Even more than in previous years, therefore, the United States is seen as a fixer. The high level US delegation is everywhere – deep in conversation with the Russians in one corner, while a cluster of diplomats meets in an adjacent room with Egypt to find an acceptable compromise on the Middle East, and whispering in another corner with France and Britain, who are minor players but have to be kept on side.

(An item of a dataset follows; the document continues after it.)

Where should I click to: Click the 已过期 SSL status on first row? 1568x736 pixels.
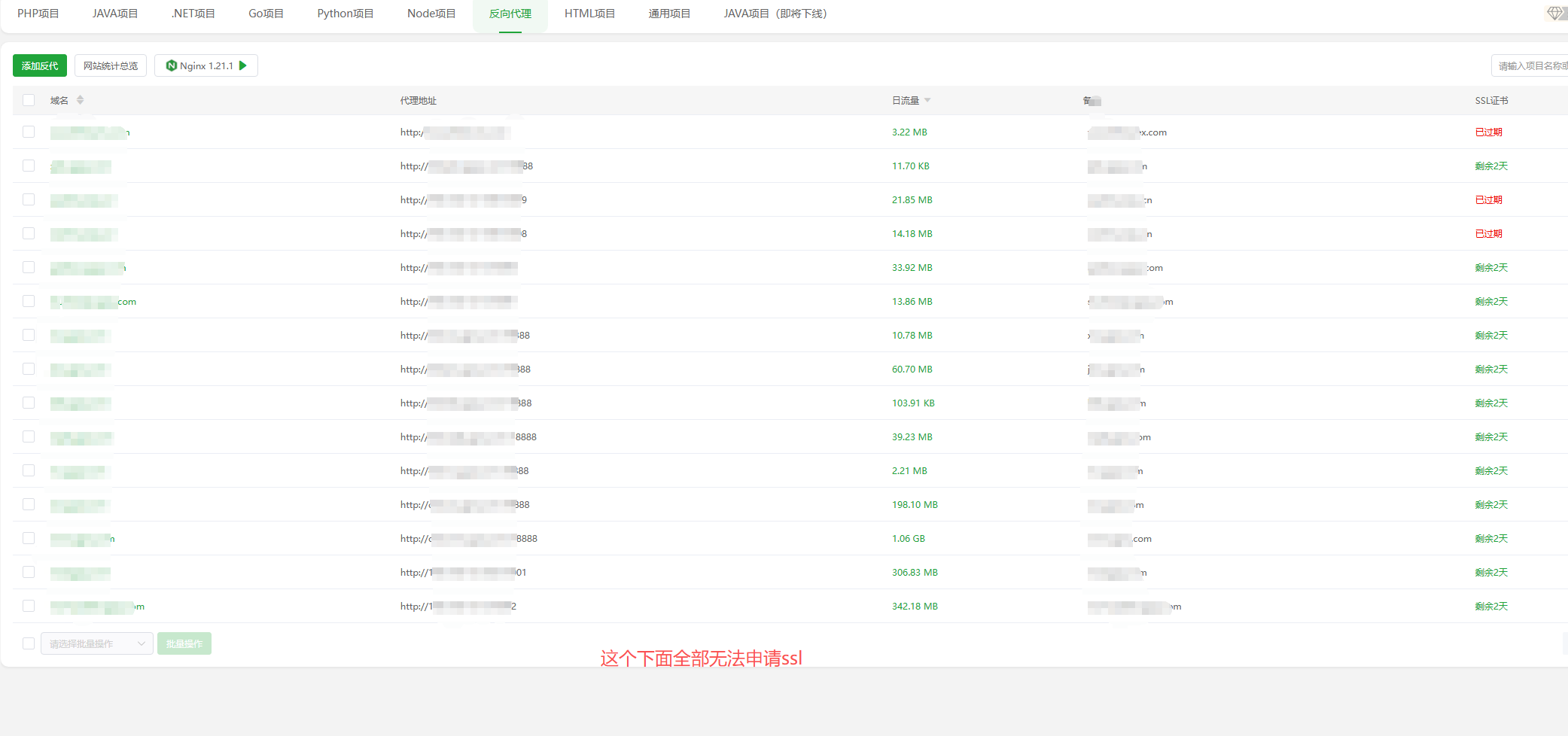[1488, 132]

There are, however, dangers in heaping all these hopes on Obama’s shoulders. The US budget for 2010-2011 actually contains more money for the nuclear weapons labs than given them by the Bush administration, in what appears to be a misguided sweetener to get the nuclear establishment’s support to ratify the CTBT and START. And it was noticeable that amongst all the positive confidence-building measures she announced, Clinton reiterated Obama’s caveat in Prague that “the United States will retain a nuclear deterrent for as long as nuclear weapons exist”. If the United States still thinks it needs nuclear weapons to deter, such arguments will continue to drive nuclear dependence and proliferation. Though the aggregate numbers in the biggest arsenals might come down, nuclear insecurity and dangers will continue to rise unless the role and value assigned to nuclear weapons in deterrence and military doctrines are challenged and marginalised among the nuclear-armed states and their umbrella allies. Otherwise, the notion of nuclear deterrence will remain seductive – and a proliferation driver, especially for weak governments and states in regions of significant tension, such as the Middle East, South Asia and the Korean Peninsula.
An example of what the permanent members (P-5) nuclear weapon states in the NPT (Britain, China, France, Russia and the United States, who are also the permanent members of the UN Security Council) are prepared to do was contained in their joint statement, issued on the third day. This made disarmament progress contingent on maintaining “international stability... based on the principle of undiminished security for all”, language that France and Russia have long used to justify their continued reliance on nuclear deterrence doctrines and substantial nuclear arsenals. The P-5 also placed heavy emphasis on the non-proliferation and nuclear terrorism agenda contained in Resolution 1887, which the large bloc of non-aligned countries have heavily criticised for its lack of balanced commitments on nuclear disarmament.
President Obama is undoubtedly sincere and genuine in his desire for a nuclear-weapon-free world, but he has much to do to overcome powerful vested interests in the United States and the other nuclear-armed countries. Rather than waiting for the P-5 alcoholics to vote to close down the brewery, those wanting to bring about real security in a non-nuclear-armed world need to do far more at this NPT Conference, or they could find themselves stuck with a lowest common denominator outcome that will fail to meet the real world nuclear challenges.